根据新生物的细胞特性及对机体的危害性程度,又将肿瘤分为良性肿瘤和恶性肿瘤两大类。恶性肿瘤可分为癌和肉瘤,癌是指来源于上皮组织的恶性肿瘤。肉瘤是指间叶组织,包括纤维结缔组织、脂肪、肌肉、脉管、骨和软骨组织等,发生的恶性肿瘤,如由大肠黏膜上皮形成的恶性肿瘤称为大肠黏膜上皮癌,简称大肠癌。
肿瘤的个体化治疗是大势所趋,对病人的肿瘤组织进行体外药物敏感性检测具有重要的应用价值。
如公开号为CN202903661U的一种肿瘤细胞药敏检测装置,包括检测装置本体、盒体盖、摄像头、显示屏、控制管理装置、滑轴、药物检测孔、第一层检测盒体、第二层检测盒体、灯管及接收机,通过摄像装置来监控各个被测药物培养时间和状态,通过控制系统发出无线信号到接收机上,它操作方便、实时控制、工作效率高且检测结果精确。但其装置还是存在一定的缺陷;
1、通过摄像装置对肿瘤细胞的存活状态进行观察时,对肿瘤细胞活性的强弱无法进行准确区分,肿瘤细胞在药物的作用下活力可能逐渐减弱,减弱幅度不易被观察到,从而使肿瘤细胞对药物的耐药性的检测结果不够精确,导致检测结果很难在临床上进行有效指导。
所以我们提出了一种便于记录肿瘤细胞生长状况的药敏检测系统,以便于解决上述中提出的问题。
发明内容
本发明的目的在于提供一种便于记录肿瘤细胞生长状况的药敏检测系统,以解决上述背景技术提出的目前市场上现有的肿瘤细胞药敏检测装置通过摄像装置对肿瘤细胞的存活状态进行观察时,对肿瘤细胞活性的强弱无法进行准确区分,肿瘤细胞在药物的作用下活力可能逐渐减弱,减弱幅度不易被观察到,从而使肿瘤细胞对药物的耐药性的检测结果不够精确,导致检测结果很难在临床上进行有效指导的问题。

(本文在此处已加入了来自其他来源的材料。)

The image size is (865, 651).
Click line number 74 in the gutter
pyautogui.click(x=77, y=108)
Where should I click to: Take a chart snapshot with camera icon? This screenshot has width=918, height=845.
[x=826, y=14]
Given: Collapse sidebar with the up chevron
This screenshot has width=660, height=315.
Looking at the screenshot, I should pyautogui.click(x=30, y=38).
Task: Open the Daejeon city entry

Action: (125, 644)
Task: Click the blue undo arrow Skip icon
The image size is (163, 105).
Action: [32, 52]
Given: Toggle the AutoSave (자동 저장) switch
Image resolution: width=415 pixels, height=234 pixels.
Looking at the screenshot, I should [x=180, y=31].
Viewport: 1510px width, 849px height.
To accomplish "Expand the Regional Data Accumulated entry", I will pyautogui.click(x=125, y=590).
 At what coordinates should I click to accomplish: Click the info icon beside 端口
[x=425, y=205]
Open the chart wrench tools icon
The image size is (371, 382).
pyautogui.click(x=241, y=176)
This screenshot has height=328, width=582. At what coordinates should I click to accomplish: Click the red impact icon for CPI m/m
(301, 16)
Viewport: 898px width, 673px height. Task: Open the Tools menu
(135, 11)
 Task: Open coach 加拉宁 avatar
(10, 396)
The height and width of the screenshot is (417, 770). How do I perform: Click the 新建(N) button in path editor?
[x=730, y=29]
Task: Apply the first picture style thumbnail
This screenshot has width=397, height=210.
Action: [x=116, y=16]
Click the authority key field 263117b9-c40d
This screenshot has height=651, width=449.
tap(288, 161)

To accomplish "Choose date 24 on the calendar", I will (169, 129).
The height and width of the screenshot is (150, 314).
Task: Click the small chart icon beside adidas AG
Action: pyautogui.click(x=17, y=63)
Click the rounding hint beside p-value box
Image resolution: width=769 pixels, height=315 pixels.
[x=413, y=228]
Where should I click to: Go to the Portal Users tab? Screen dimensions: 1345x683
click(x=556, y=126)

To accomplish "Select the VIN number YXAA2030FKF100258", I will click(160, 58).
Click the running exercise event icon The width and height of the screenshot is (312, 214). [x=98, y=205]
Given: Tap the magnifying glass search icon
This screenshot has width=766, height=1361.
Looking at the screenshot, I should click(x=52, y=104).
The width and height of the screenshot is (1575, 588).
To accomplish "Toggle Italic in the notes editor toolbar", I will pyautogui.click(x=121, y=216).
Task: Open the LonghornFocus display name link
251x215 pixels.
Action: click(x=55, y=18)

为实现上述目的,本发明提供如下技术方案:一种便于记录肿瘤细胞生长状况的药敏检测系统,包括肿瘤样本、3D微流控芯片、给药系统和免疫荧光染色系统,所述3D微流控芯片包括3D微流控检测系统、细胞/组织培养室和液流系统,且3D微流控芯片与给药系统和免疫荧光染色系统相连接,而且免疫荧光染色系统内包括有图像软件系统。
优选的,所述3D微流控芯片中的细胞/组织培养室和液流系统相联通,且细胞/组织培养室与其连接的管路为毫米级,而且3D微流控芯片上引入有微小阀门,可通过液流系统的液流方式来实现肿瘤组织的自动种植,微小阀门对液流系统起到流量控制作用,使相邻细胞/组织培养室之间在对肿瘤样本进行培养检测时互不影响,提高肿瘤样本药敏检测精度。
优选的,所述3D微流控芯片芯片采用国际上通用的聚二甲硅氧烷材料构建出三层叠加结构,保证肿瘤样本能够处在类似体内的液流系统,同时便于后续的给药和检测。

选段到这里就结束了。